Btw, I too have taken tramadol & zopiclone together, without life threatening effect, also then combined with fentanyl & oral morphine, plus a few other drugs thrown in! And the combo wasn't the problem (there were other issues with my 'care'), this combo is quite usual, though needs monitoring and careful prescription.
The reason the leaflets & the internet say to be very careful taking these type of medicines together is that each one works as a depressant on your system. So when used together, there needs to be checks in place, and careful prescribing, as there is a risk that in some people, in some situations the combination might depress the bodies systems too much.
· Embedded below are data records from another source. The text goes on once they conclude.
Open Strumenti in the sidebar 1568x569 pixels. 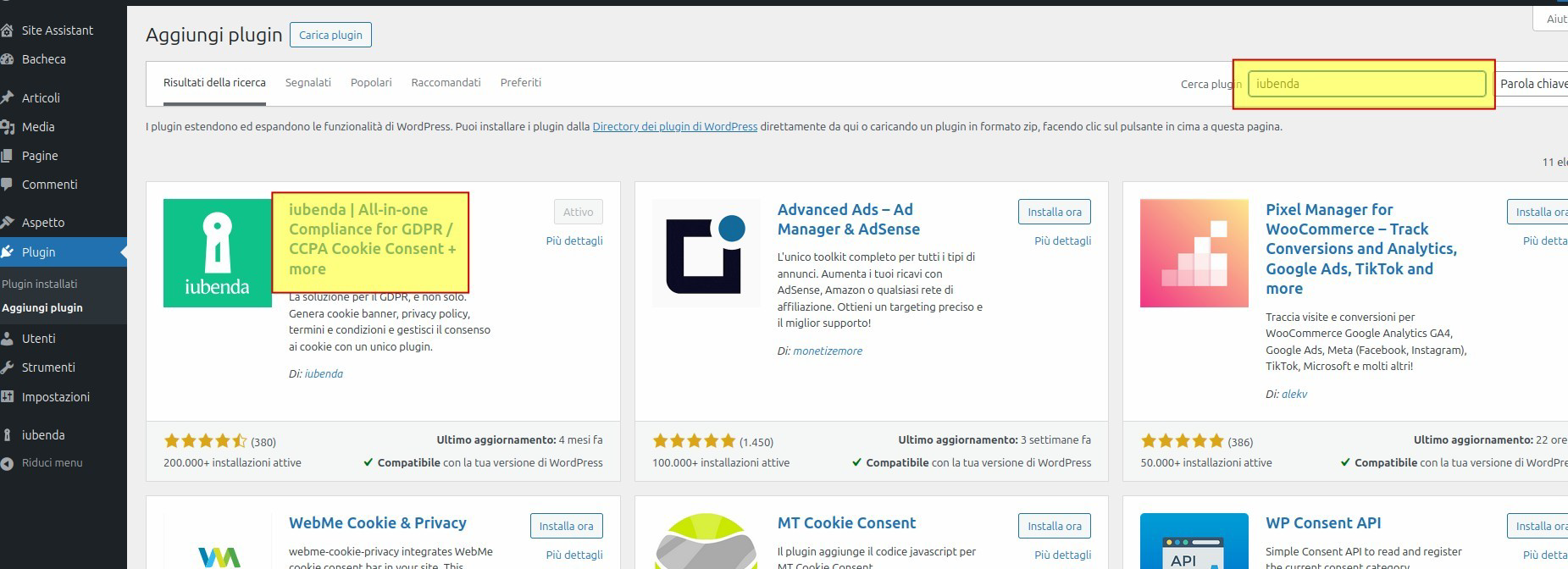48,367
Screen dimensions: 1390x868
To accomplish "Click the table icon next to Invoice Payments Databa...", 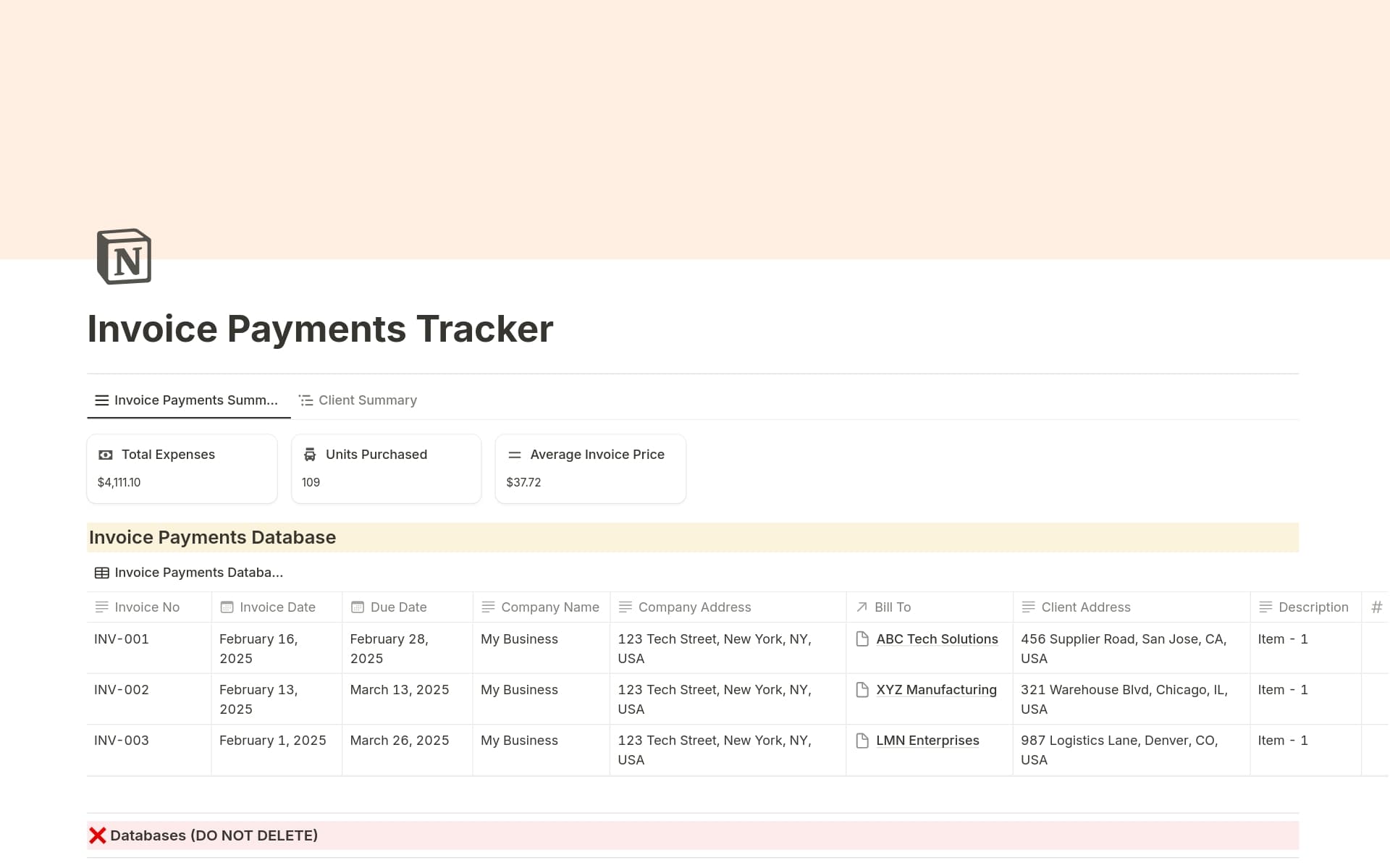I will (101, 572).
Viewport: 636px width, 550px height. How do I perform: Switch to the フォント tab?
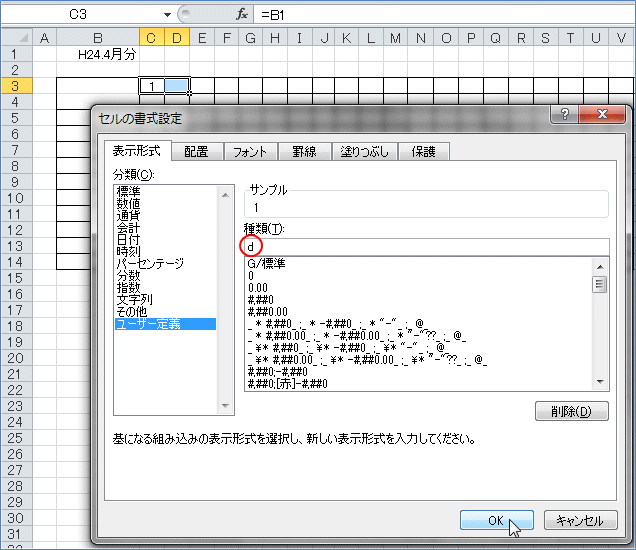tap(249, 152)

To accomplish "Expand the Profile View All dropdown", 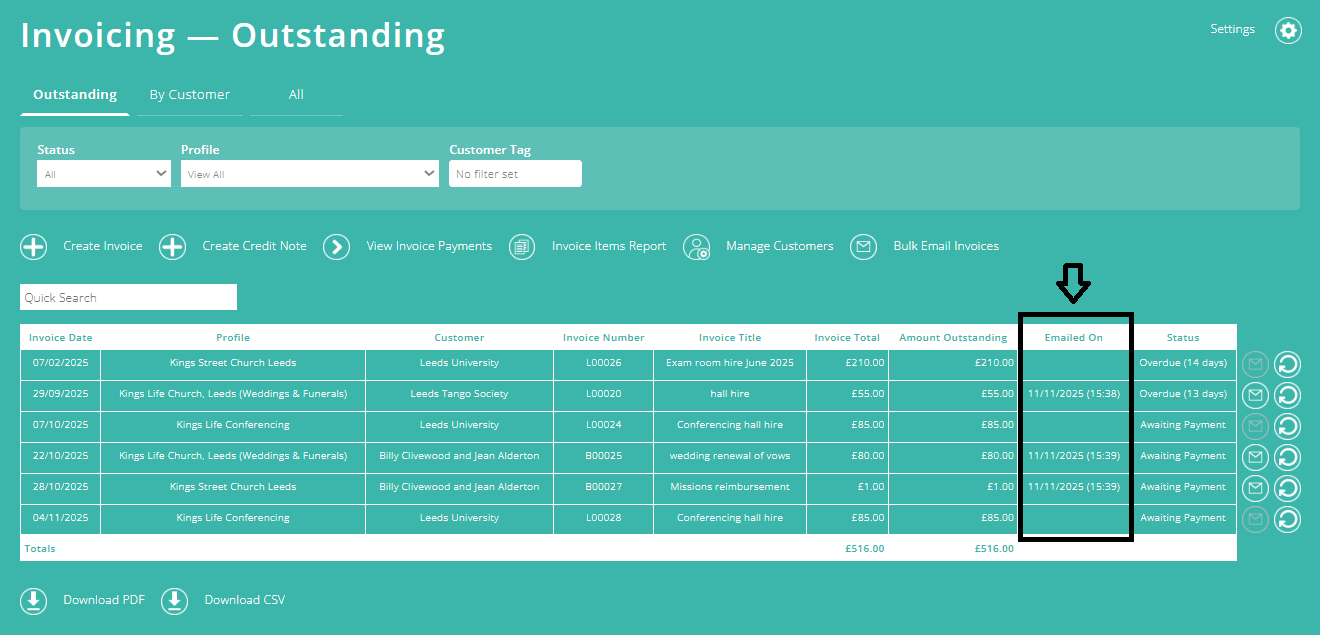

However, your body gets used to these medicines and if you've been taking strong opiates, and being fine on them, adding a low dose of zopiclone would be fine. And as you'd already been on strong opiates, and are actually reducing the combinations and strengths of opiates following discharge from hospital (where you would have been monitored closely as part of being in hospital, nurses checks etc), it would have been pretty sensible / low risk to prescribe them both.
You were tolerating Oxycodone well, which is stronger than tramadol and more closely related to codeine. So the increase in tramadol would have seemed a sensible thing to do as well under the circumstances.
Just rotten luck to have had this reaction to something. Also really rotten to have had the story in knee rehabilitation. You don't say, when you were in hospital with the allergic reaction, didn't a Physio or a knee surgeon visit you? If not, I wonder if this is the crappy bit of combining private & nhs care? If your knee was being cared for you on the ward, you would have been given rehab exercises to do, or even being told the consequences of not following the original discharge plan whilst in hospital again, so you could have been more alert to continuing movement even what poorly with the allergy. To me, this is the gap in care that has left you with problems. And I can't see who is then to blame? And who would benefit to you trying to get a legal answer? Not you, I'd say.
So, from this thread it sounds like you need to:
- Get referral for allergy testing. You need to know for sure what caused it, and if tramadol why the reactivation for so long after the original reaction - what caused that continuation, it doesn't sound like a normal allergic reaction?
- See a specialist Physio to work on your knee. Throw everything you can into doing what will help you moving forwards, rather than dwelling on the past and what might have been. You can't change what's already happened (& legal action will just tie you to the past, and anger, blame etc, rather than focusing on helping you NOW).
- And see if you can find a specialist in failed / problematic knee surgery?
As a previous poster said, you need to find a specialist at helping people in similar situations to you. Don't accept the 'it's fine go away' verdict of the private surgeon, but also don't assume that's the only person who can help! He's shown he's not got the right attitude or motivation to help you get some mobility back, so go find someone who has!
Good luck OP, so crappy this has happened, and I hope you can get to the right place emotionally to focus on moving forwards. You deserve a better future, not to stick in the hurt and sadness of what's happened.